By Lee Chottiner
Responding to the wave of nationwide demonstrations for racial justice since the killing of George Floyd, Adath Jeshurun has issued a written statement formally aligning itself with the Black community.
Adath Jeshurun’s Social Action Committee drafted a “Statement on Racial Equality,” which its board of trustees adopted on July 23.
“The Book of Deuteronomy of our Bible teaches: ‘Justice, Justice shall you pursue,’” the statement reads. “We the Jewish people have a religious and moral obligation to pursue justice for ourselves and for all people. This applies especially to those whom justice has been denied and inequitably administered.”
According to the statement, the congregation:
• Accepts “collective and individual responsibility” to acknowledge that the Black community suffers from continuous hate, discrimination, and “a law enforcement system that too often deprives them of justice.”
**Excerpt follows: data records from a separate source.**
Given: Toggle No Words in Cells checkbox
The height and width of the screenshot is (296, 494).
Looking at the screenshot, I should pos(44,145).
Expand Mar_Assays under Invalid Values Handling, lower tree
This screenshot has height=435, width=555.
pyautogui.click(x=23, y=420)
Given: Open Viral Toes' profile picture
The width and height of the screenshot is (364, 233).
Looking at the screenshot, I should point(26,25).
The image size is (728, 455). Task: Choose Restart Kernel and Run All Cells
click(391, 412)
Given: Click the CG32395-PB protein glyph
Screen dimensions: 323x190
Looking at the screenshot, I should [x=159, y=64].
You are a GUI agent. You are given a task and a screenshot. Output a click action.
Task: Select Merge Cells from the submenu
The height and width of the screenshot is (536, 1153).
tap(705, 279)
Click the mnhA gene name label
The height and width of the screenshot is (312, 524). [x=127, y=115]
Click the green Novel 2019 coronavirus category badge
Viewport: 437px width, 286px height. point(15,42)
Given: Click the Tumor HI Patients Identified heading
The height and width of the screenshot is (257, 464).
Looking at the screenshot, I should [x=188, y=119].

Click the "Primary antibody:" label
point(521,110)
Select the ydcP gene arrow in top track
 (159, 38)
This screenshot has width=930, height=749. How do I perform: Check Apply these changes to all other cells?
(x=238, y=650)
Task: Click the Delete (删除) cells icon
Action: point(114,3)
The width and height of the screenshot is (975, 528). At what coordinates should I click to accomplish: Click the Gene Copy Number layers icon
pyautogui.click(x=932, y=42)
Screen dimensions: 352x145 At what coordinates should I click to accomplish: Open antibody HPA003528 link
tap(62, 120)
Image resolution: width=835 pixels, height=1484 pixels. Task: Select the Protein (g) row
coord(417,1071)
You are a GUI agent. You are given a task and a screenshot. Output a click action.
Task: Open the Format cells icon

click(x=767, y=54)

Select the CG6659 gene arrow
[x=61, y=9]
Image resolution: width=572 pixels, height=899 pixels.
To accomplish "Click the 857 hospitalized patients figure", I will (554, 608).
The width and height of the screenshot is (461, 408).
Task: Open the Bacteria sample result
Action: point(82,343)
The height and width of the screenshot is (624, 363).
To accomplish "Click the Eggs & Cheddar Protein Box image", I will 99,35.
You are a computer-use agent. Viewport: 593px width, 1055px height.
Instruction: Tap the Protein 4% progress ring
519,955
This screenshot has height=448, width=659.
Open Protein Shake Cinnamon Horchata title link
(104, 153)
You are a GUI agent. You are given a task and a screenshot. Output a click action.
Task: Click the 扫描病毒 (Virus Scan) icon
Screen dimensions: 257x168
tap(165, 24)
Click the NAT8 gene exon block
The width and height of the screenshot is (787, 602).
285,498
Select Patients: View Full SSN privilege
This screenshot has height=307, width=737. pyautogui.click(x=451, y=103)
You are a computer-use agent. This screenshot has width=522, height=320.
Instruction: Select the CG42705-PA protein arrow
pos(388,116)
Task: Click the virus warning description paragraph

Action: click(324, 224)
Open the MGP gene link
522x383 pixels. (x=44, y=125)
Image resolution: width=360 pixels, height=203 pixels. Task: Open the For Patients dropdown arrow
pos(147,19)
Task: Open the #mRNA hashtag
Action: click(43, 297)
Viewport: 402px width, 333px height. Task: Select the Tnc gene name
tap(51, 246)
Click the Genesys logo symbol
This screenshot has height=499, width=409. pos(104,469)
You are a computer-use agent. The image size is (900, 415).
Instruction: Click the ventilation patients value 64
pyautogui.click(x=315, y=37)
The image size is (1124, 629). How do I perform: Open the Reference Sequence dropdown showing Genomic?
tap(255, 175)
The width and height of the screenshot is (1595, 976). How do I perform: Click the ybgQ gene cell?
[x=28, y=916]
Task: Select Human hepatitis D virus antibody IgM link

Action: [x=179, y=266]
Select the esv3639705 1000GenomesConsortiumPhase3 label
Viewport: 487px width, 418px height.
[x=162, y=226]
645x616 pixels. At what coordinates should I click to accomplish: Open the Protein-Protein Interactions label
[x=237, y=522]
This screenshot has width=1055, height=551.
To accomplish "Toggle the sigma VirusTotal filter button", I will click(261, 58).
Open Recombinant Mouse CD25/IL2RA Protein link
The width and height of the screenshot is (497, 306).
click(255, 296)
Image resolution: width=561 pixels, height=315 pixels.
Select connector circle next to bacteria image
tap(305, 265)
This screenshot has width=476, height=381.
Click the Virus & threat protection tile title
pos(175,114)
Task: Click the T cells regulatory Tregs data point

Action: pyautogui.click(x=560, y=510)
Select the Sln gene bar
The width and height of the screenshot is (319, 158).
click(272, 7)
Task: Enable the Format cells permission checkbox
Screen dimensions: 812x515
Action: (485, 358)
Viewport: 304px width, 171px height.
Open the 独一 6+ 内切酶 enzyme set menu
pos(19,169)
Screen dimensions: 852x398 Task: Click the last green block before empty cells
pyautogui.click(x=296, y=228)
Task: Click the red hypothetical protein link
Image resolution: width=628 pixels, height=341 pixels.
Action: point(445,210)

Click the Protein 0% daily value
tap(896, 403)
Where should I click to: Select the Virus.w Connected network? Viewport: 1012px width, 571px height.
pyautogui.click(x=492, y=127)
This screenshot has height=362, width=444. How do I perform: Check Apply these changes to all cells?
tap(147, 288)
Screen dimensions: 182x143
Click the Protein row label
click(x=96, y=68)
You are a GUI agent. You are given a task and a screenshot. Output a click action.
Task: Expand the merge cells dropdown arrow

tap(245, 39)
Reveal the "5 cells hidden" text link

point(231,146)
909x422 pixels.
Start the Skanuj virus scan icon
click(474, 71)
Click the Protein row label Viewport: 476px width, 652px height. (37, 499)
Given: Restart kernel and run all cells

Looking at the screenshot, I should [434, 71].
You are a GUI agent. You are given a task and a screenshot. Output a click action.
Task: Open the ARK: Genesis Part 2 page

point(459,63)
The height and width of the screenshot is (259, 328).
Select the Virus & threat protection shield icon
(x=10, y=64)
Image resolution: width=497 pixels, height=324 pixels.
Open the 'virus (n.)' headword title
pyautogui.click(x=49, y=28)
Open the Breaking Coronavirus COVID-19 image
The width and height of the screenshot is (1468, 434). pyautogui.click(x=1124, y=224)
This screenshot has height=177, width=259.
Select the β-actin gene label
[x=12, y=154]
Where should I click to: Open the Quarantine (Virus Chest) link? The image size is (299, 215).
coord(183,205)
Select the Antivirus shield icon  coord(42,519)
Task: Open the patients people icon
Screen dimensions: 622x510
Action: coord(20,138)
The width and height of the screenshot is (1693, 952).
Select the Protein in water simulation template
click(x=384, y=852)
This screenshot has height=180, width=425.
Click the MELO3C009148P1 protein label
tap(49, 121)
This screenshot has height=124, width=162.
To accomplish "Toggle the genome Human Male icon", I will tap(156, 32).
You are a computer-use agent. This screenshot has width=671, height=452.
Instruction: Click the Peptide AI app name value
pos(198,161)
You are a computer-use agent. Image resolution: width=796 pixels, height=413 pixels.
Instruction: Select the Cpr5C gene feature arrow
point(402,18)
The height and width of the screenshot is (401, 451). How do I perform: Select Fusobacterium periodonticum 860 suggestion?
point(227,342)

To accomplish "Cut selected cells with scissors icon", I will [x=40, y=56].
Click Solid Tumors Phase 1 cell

• Affirms its “obligation to learn about racial diversity” and to “confront our implicit biases, challenge the deep systemic and cultural sources of those biases,” and address racial disparities in society.
• Rededicates itself to work with the Black community.
• Accepts responsibility to pursue justice with those who will work with them.
“We recognize that our shared destiny is inextricably bound to the just treatment of the Black community,” the statement says. “As we have learned from our own history, when others suffer, we too will suffer.”
The complete statement can be found at images.shulcloud.com/1603/uploads/RacialEqualityStatement072420.pdf.
AJ President William Esakov said the statement was inspired by a 19-page call to action drafted by the Louisville Urban League, which area rabbis signed, asking Mayor Greg Fischer to start discussions on race issues in the city.
“The board decided we wanted to do something, so a committee was formed,” Esakov said. “We created a statement that represented Congregation Adath Jeshurun from a Jewish ethics point of view.
He added, “We decided it was more of a sin to keep quiet.”
AJ is believed to be the only area synagogue to have drafted such a statement, though other congregations have expressed their agreement with it.
“We do not have anything in writing, although we do concur with those sentiments, to be sure,” said Yonatan Yussman, director of Keneseth Israel. “Everything they wrote is vitally important.”